■ AIM
Render every line of the material below as a Markdown table with the columns Row and Line text, numbering the rows and skipping blank lines. Leave the pictures out of the table.

■ THE INPUT
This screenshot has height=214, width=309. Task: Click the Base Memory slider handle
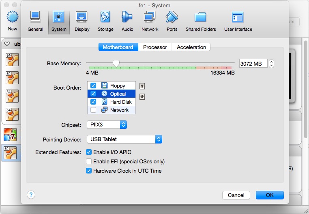click(x=116, y=63)
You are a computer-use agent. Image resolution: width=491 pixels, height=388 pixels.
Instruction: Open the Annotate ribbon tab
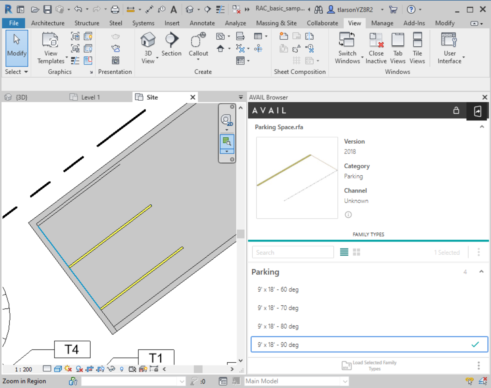click(x=202, y=23)
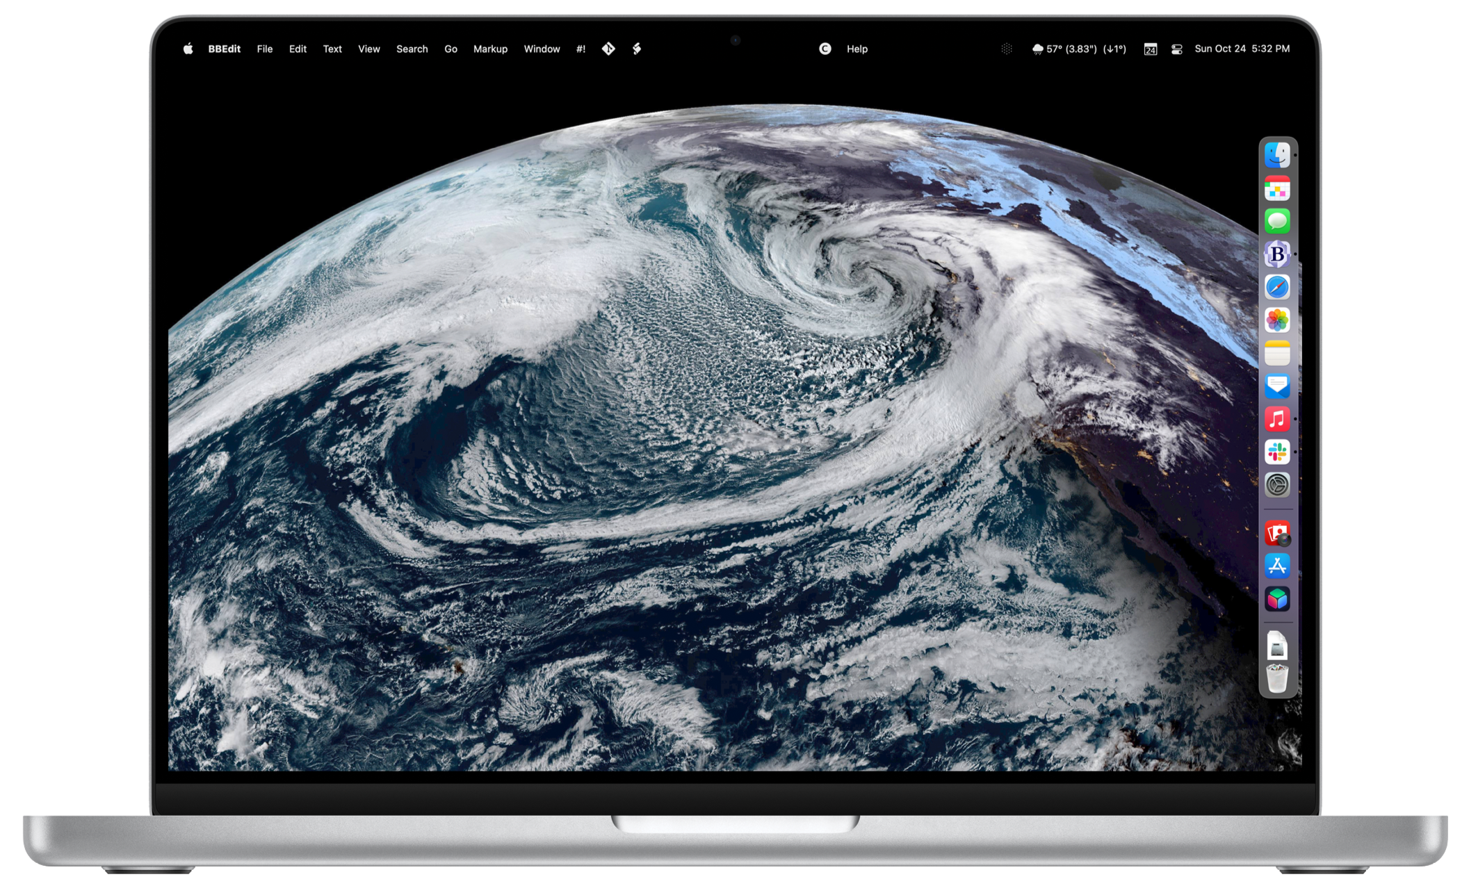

■ WORKED ANSWER
| Row | Line text |
|---|---|
| 1 | This screenshot has height=214, width=309. Task: Click the Base Memory slider handle |
| 2 | click(x=116, y=63) |
| 3 | You are a computer-use agent. Image resolution: width=491 pixels, height=388 pixels. |
| 4 | Instruction: Open the Annotate ribbon tab |
| 5 | click(x=202, y=23) |